**INPUT RECORDS:**
_ _ _ _ _ _ _

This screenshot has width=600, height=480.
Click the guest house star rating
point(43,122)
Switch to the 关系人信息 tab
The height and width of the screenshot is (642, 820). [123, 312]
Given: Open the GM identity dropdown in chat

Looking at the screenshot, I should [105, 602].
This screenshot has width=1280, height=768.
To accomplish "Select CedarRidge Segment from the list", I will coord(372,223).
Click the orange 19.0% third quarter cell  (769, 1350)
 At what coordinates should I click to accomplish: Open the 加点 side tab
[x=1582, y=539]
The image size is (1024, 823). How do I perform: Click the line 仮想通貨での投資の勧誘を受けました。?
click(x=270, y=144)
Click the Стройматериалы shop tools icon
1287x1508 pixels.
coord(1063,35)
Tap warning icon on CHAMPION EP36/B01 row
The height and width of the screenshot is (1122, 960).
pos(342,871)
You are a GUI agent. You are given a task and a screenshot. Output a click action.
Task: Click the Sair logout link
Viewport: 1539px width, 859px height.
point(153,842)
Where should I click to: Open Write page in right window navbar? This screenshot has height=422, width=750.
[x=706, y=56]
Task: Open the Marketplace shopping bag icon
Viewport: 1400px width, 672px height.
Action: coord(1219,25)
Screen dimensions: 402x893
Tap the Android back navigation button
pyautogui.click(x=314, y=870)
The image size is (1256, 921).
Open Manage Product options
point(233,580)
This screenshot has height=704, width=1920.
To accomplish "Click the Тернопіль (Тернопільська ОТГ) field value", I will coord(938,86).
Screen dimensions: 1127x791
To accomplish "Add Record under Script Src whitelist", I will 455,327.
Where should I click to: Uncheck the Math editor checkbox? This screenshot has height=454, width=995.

_ _ _ _ _ _ _

**INSTRUCTIONS FOR THE TASK:** Find every line in the records that has the word "dimensions". Copy those lines.

**YOUR SOLUTION:**
Screen dimensions: 402x893
Screen dimensions: 1127x791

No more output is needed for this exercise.